(Challenge 1) In the passage on unauthorized Mexican immigrant workers in California, why does the closer look at the San Francisco Bay Area and Los Angeles suggest potential residential competition with African Americans?

(Document extract)

-- begin --

Labor Market Impact: Empirical Results
We start our analysis with the geographic overview. As can be seen in Figures 1 and 2, the geographic distribution of unauthorized Mexican immigrant male workers during the 1990s has become more dispersed. In 1990 this population was primarily concentrated in Los Angeles County, the central valley and central coast areas; by 2000, their residential concentration (that is, their share of the male labor force in the relevant PUMA) had surpassed 10 percent outside of Los Angeles County in Monterey, Fresno and Imperial County, and Northern California had also experienced an increase. In short, the population of unauthorized Mexican immigrant workers became more numerous and more dispersed throughout California during the previous decade, even as concentration continued in certain locations (see below).
A closer look at two metropolitan areas within California—the San Francisco Bay Area and Los Angeles—provides a bit more insight on the changes and also suggests potential residential competition with African Americans. Figure 3 shows that unauthorized Mexican males have not only become more concentrated in the San Jose-Santa Cruz region, an area with very few blacks, but also in the more traditionally African American areas of Oakland and Richmond. Figure 4 indicates where the move-in has actually been the most dramatic—Los Angeles and Orange Counties, with significant increases in the South L.A. area, among others. Figure 5 rounds out the geographic picture by showing the top ten PUMAs in California with regard to the percent of undocumented Mexican male immigrants as a percent of the male workforce; aside from the rural areas pictured in the pop-up, we see that the main areas where unauthorized immigrants reside are to the east of the industrial corridor in Los Angeles, along the San Gabriel Valley, and in the Anaheim-Santa Ana area.

-- end --

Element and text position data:

-- begin --

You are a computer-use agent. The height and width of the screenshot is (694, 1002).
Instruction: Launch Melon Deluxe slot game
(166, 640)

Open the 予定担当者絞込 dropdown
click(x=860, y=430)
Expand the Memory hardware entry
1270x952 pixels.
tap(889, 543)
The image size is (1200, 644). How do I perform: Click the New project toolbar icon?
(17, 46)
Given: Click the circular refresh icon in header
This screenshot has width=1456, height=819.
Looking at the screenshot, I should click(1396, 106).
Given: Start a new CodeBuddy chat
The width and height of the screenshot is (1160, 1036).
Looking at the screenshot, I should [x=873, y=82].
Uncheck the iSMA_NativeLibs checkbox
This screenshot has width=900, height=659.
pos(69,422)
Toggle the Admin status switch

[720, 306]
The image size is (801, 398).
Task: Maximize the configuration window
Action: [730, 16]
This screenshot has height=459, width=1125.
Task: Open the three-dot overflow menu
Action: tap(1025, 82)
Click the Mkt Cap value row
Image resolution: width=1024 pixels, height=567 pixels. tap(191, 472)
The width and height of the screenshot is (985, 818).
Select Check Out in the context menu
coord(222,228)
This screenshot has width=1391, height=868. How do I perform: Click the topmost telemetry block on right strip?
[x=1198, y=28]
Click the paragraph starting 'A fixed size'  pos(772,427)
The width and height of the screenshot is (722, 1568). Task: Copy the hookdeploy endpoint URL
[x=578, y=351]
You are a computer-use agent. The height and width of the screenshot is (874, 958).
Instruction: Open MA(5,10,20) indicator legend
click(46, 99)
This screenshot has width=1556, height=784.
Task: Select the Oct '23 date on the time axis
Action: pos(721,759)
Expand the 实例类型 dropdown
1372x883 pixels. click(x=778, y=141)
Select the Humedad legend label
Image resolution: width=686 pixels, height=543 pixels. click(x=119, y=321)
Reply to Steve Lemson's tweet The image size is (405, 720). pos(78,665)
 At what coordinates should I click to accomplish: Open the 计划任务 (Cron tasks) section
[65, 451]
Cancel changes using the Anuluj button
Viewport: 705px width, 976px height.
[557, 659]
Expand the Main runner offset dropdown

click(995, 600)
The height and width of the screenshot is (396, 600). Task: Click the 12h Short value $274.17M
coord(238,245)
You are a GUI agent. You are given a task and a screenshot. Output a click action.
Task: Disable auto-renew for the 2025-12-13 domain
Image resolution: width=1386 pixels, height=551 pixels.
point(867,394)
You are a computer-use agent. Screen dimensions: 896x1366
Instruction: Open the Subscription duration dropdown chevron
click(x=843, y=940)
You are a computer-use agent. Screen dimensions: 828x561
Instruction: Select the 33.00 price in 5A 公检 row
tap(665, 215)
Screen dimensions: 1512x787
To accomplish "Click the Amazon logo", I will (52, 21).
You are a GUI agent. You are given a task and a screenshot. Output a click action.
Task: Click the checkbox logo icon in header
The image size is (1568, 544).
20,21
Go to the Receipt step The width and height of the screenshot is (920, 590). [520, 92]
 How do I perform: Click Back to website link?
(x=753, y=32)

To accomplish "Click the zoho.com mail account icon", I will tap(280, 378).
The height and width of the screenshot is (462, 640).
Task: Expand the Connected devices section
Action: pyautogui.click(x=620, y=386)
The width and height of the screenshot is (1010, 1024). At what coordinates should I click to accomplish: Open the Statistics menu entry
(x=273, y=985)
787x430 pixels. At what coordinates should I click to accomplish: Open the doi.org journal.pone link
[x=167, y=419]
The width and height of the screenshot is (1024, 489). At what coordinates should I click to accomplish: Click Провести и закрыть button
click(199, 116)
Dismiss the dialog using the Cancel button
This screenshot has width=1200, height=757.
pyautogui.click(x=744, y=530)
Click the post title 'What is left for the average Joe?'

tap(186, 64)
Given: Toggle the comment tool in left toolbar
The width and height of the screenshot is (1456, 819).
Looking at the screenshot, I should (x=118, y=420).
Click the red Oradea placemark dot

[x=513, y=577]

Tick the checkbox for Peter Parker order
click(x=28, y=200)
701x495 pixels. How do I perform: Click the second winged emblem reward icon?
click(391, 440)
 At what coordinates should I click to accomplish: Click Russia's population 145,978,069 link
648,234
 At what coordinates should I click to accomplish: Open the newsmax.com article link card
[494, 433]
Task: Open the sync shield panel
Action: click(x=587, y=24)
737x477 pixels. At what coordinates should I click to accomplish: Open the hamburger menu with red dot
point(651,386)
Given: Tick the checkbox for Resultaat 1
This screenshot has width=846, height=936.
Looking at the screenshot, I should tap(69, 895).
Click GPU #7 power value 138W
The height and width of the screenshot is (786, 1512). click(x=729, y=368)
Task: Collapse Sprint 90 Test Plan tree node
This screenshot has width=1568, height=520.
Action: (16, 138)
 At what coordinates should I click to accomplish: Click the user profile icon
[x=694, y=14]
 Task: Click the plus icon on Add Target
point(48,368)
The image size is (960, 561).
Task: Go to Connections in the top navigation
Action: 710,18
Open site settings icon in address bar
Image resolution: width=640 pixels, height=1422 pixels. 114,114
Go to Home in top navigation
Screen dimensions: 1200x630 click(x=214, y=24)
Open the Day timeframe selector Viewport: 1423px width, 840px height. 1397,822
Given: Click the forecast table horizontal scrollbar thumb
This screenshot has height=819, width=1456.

-- end --

(Challenge 2) Reproduce the lines of the records starting at the line that contains "Uncheck the iSMA_NativeLibs checkbox" and ending at the line that contains "Reply to Steve".

(Complete response 1) Figure 3 shows that unauthorized Mexican males became more concentrated in the San Jose-Santa Cruz region, which has very few blacks. They also became more concentrated in Oakland and Richmond, which are more traditionally African American areas.

(Complete response 2)
Uncheck the iSMA_NativeLibs checkbox
This screenshot has width=900, height=659.
pos(69,422)
Toggle the Admin status switch

[720, 306]
The image size is (801, 398).
Task: Maximize the configuration window
Action: [730, 16]
This screenshot has height=459, width=1125.
Task: Open the three-dot overflow menu
Action: tap(1025, 82)
Click the Mkt Cap value row
Image resolution: width=1024 pixels, height=567 pixels. tap(191, 472)
The width and height of the screenshot is (985, 818).
Select Check Out in the context menu
coord(222,228)
This screenshot has width=1391, height=868. How do I perform: Click the topmost telemetry block on right strip?
[x=1198, y=28]
Click the paragraph starting 'A fixed size'  pos(772,427)
The width and height of the screenshot is (722, 1568). Task: Copy the hookdeploy endpoint URL
[x=578, y=351]
You are a computer-use agent. The height and width of the screenshot is (874, 958).
Instruction: Open MA(5,10,20) indicator legend
click(46, 99)
This screenshot has width=1556, height=784.
Task: Select the Oct '23 date on the time axis
Action: pos(721,759)
Expand the 实例类型 dropdown
1372x883 pixels. click(x=778, y=141)
Select the Humedad legend label
Image resolution: width=686 pixels, height=543 pixels. click(x=119, y=321)
Reply to Steve Lemson's tweet The image size is (405, 720). pos(78,665)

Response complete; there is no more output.